ASSIGNMENT> Retyping the entire listing exactly is the task.

---------------

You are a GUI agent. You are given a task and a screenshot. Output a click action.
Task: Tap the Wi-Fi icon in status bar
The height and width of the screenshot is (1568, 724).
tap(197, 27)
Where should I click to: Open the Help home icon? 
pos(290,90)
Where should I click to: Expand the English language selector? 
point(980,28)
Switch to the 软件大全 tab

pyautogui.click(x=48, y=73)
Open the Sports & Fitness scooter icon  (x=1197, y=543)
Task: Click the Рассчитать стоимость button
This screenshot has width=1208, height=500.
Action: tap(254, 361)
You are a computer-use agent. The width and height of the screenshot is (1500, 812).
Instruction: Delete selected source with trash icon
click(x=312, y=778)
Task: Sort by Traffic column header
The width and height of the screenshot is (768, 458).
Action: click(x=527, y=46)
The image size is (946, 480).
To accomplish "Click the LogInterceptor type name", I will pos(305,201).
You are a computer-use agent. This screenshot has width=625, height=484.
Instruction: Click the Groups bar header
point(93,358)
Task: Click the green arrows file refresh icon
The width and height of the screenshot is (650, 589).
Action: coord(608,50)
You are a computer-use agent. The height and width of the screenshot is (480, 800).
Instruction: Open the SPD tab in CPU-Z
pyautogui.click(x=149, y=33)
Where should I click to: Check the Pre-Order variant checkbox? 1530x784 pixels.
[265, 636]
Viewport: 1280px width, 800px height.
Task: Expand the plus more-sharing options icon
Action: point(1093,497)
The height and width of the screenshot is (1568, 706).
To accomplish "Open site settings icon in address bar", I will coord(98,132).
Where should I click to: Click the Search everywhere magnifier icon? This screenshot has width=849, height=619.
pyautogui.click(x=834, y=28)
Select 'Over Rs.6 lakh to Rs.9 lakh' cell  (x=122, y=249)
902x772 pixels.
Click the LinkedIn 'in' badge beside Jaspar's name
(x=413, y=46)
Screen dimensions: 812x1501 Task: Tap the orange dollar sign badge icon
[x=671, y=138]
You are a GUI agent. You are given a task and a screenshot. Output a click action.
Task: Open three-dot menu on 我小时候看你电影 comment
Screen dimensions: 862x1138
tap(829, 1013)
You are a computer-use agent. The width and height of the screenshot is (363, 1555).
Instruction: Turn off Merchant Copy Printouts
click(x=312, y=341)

---------------

WORKED SOLUTION>
You are a GUI agent. You are given a task and a screenshot. Output a click action.
Task: Tap the Wi-Fi icon in status bar
The height and width of the screenshot is (1568, 724).
tap(197, 27)
Where should I click to: Open the Help home icon? 
pos(290,90)
Where should I click to: Expand the English language selector? 
point(980,28)
Switch to the 软件大全 tab

pyautogui.click(x=48, y=73)
Open the Sports & Fitness scooter icon  (x=1197, y=543)
Task: Click the Рассчитать стоимость button
This screenshot has width=1208, height=500.
Action: tap(254, 361)
You are a computer-use agent. The width and height of the screenshot is (1500, 812).
Instruction: Delete selected source with trash icon
click(x=312, y=778)
Task: Sort by Traffic column header
The width and height of the screenshot is (768, 458).
Action: click(x=527, y=46)
The image size is (946, 480).
To accomplish "Click the LogInterceptor type name", I will pos(305,201).
You are a computer-use agent. This screenshot has width=625, height=484.
Instruction: Click the Groups bar header
point(93,358)
Task: Click the green arrows file refresh icon
The width and height of the screenshot is (650, 589).
Action: coord(608,50)
You are a computer-use agent. The height and width of the screenshot is (480, 800).
Instruction: Open the SPD tab in CPU-Z
pyautogui.click(x=149, y=33)
Where should I click to: Check the Pre-Order variant checkbox? 1530x784 pixels.
[265, 636]
Viewport: 1280px width, 800px height.
Task: Expand the plus more-sharing options icon
Action: point(1093,497)
The height and width of the screenshot is (1568, 706).
To accomplish "Open site settings icon in address bar", I will coord(98,132).
Where should I click to: Click the Search everywhere magnifier icon? This screenshot has width=849, height=619.
pyautogui.click(x=834, y=28)
Select 'Over Rs.6 lakh to Rs.9 lakh' cell  (x=122, y=249)
902x772 pixels.
Click the LinkedIn 'in' badge beside Jaspar's name
(x=413, y=46)
Screen dimensions: 812x1501 Task: Tap the orange dollar sign badge icon
[x=671, y=138]
You are a GUI agent. You are given a task and a screenshot. Output a click action.
Task: Open three-dot menu on 我小时候看你电影 comment
Screen dimensions: 862x1138
tap(829, 1013)
You are a computer-use agent. The width and height of the screenshot is (363, 1555).
Instruction: Turn off Merchant Copy Printouts
click(x=312, y=341)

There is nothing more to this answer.